-------- RECORDS FOR THE TASK

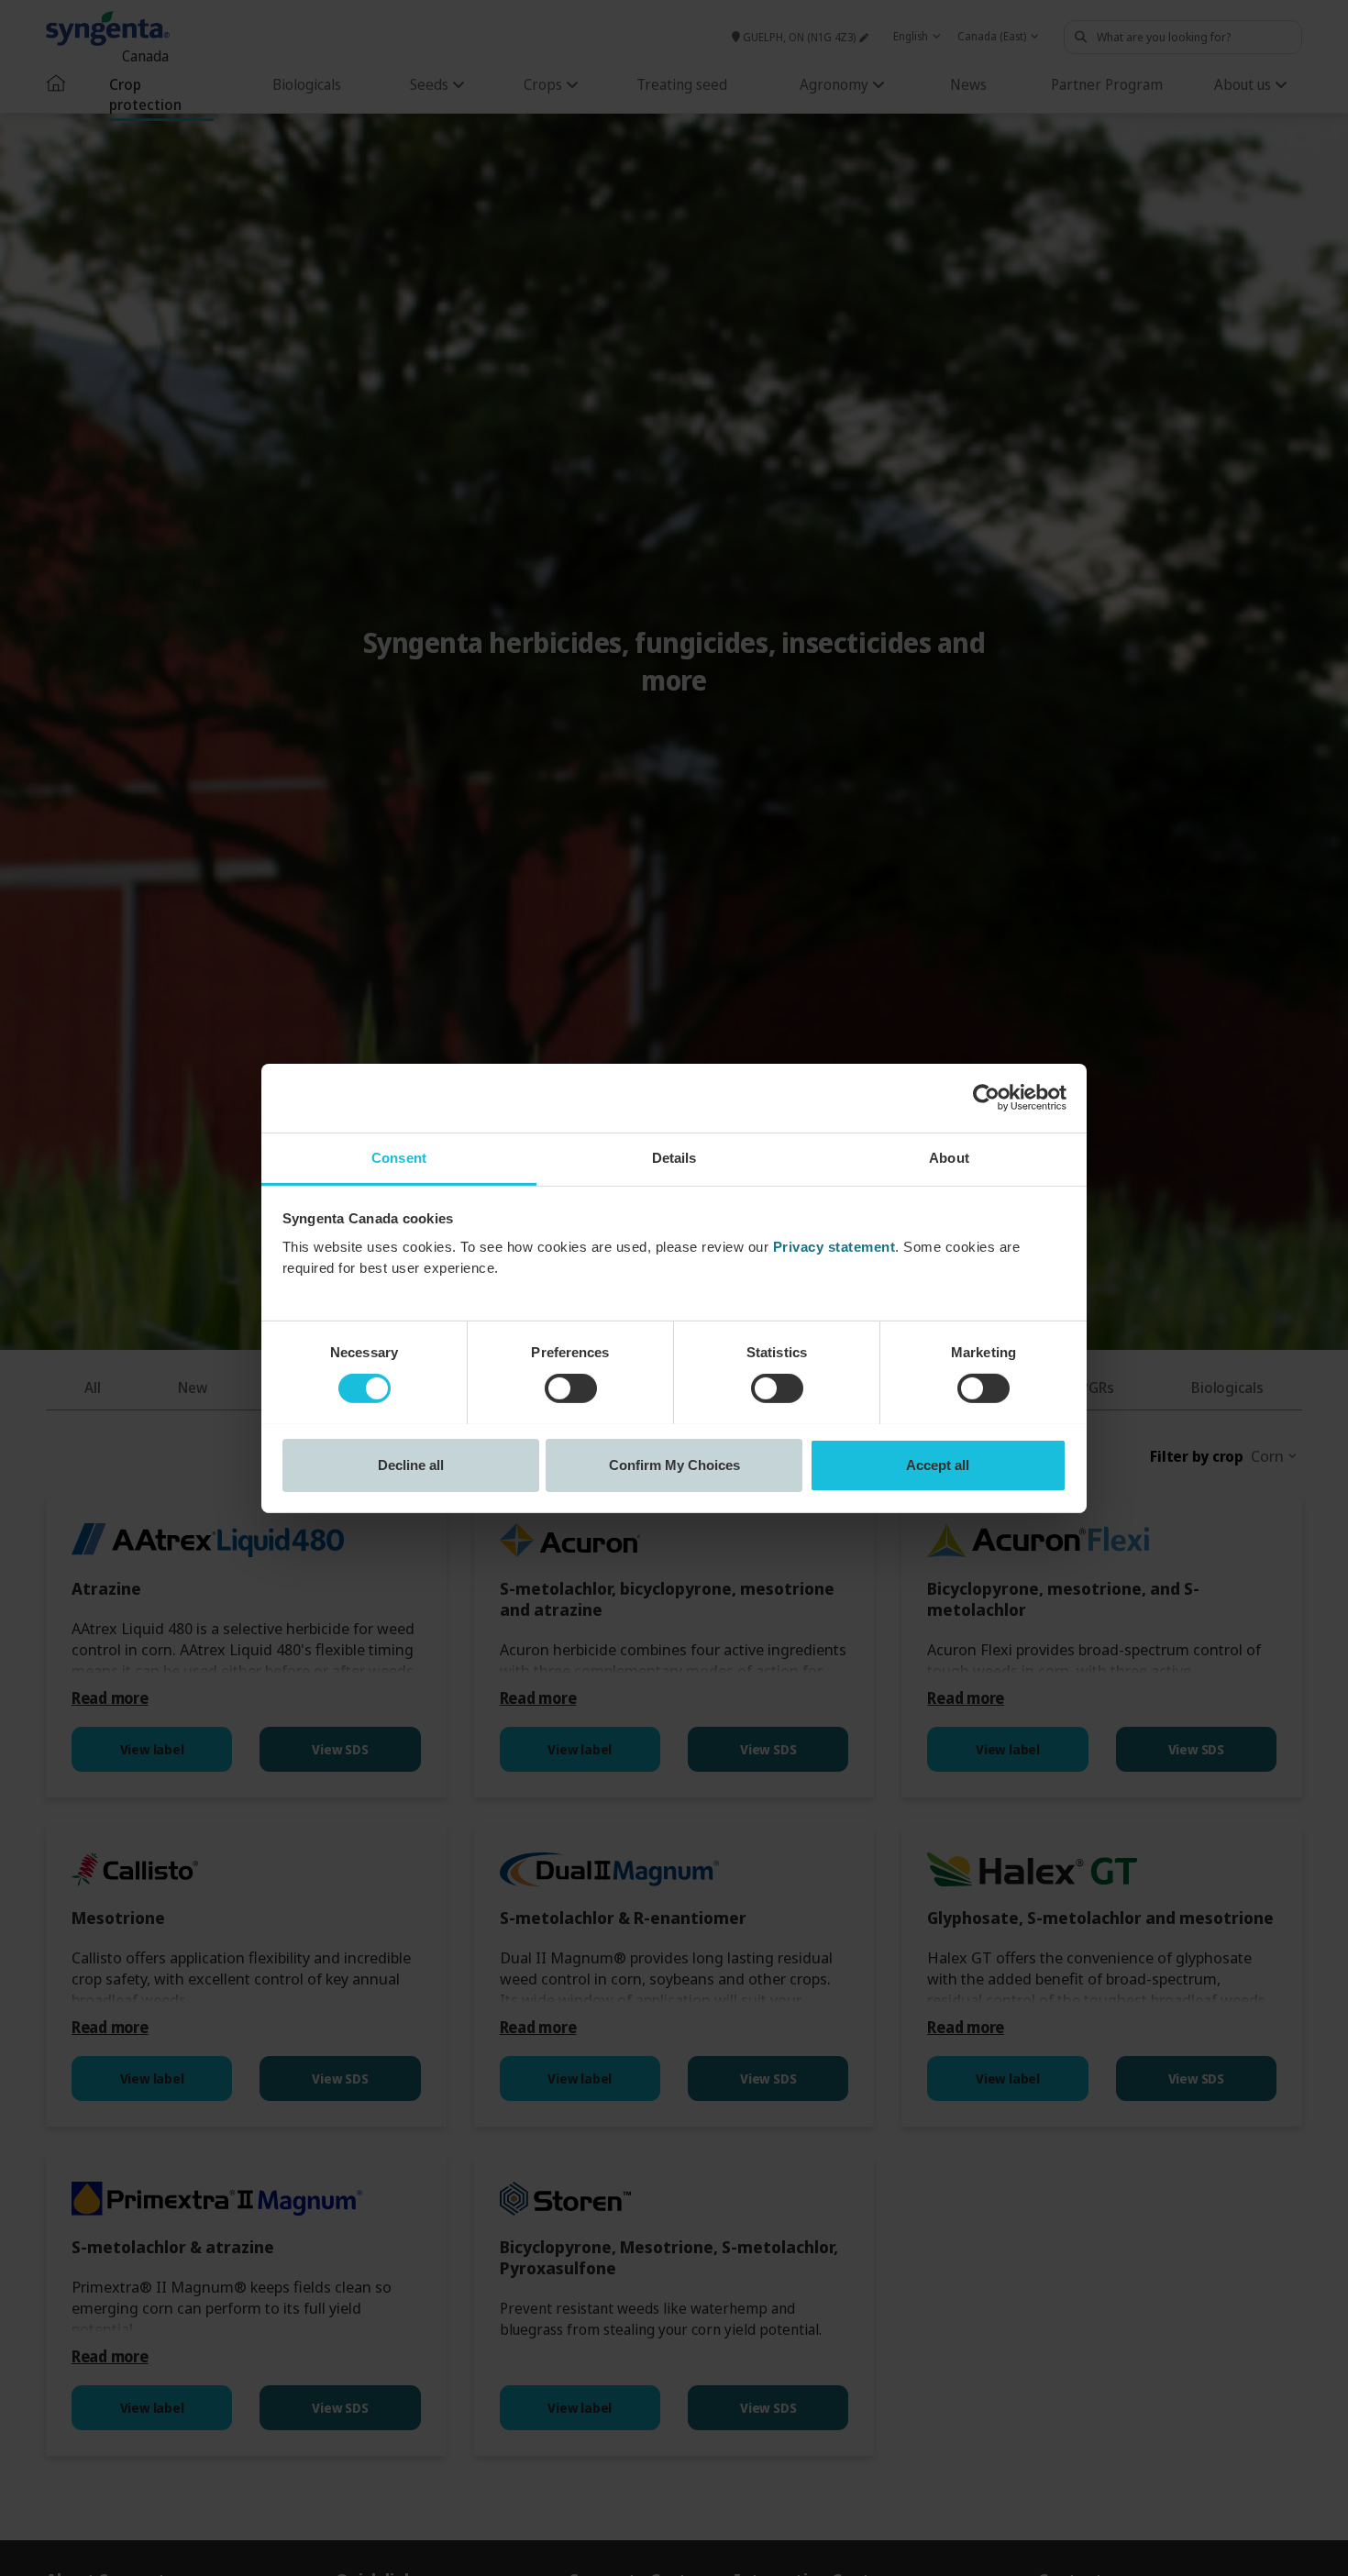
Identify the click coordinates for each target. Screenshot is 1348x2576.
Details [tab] (674, 1157)
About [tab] (949, 1157)
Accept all (937, 1464)
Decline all (411, 1464)
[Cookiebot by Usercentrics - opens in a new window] (986, 1097)
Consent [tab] (398, 1157)
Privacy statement (834, 1246)
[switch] (571, 1388)
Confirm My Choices (674, 1464)
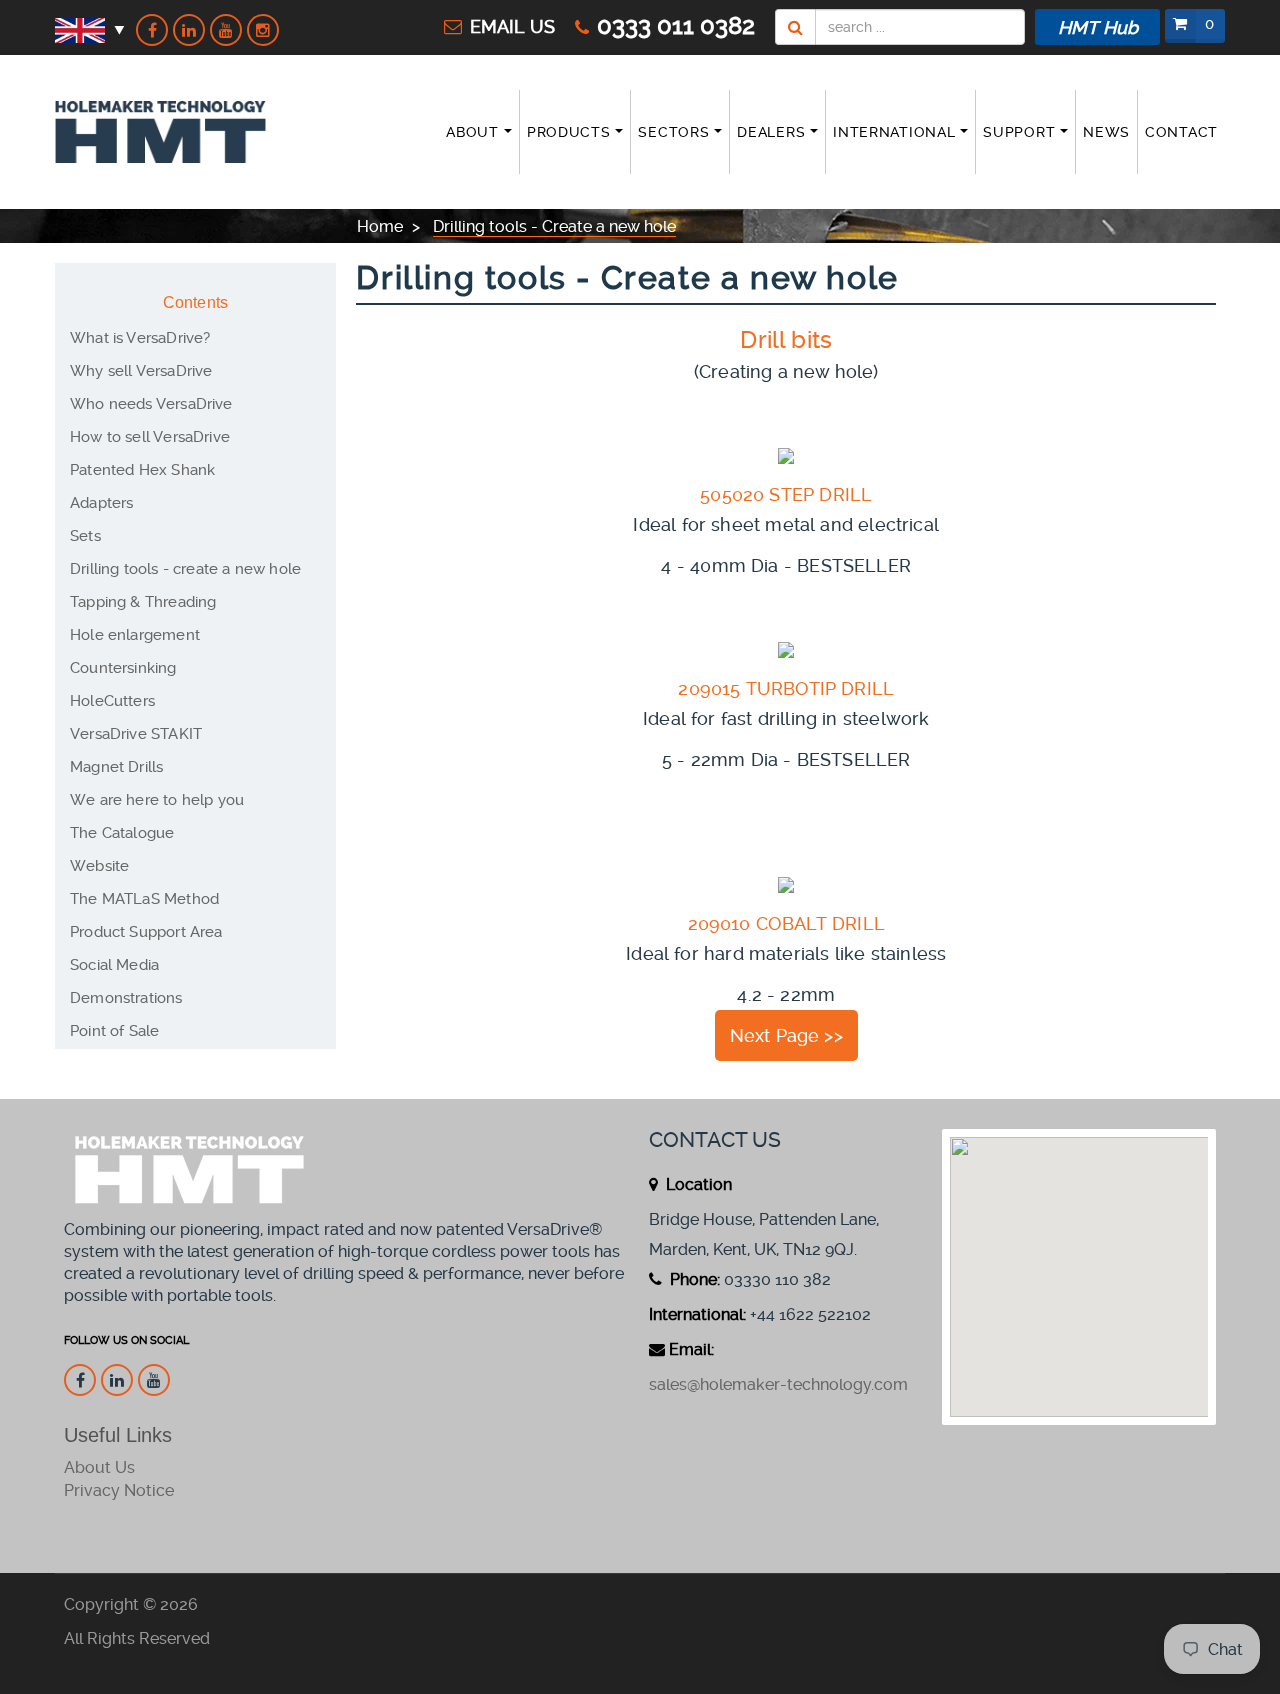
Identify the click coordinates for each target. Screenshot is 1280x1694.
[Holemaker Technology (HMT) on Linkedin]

----------------

▸ WHAT THE TASK ASKS
Search the material above for "Screenshot". Pull out each line where it shows up.

▸ EXERCISE RESPONSE
Identify the click coordinates for each target. Screenshot is 1348x2576.
Identify the click coordinates for each target. Screenshot is 1280x1694.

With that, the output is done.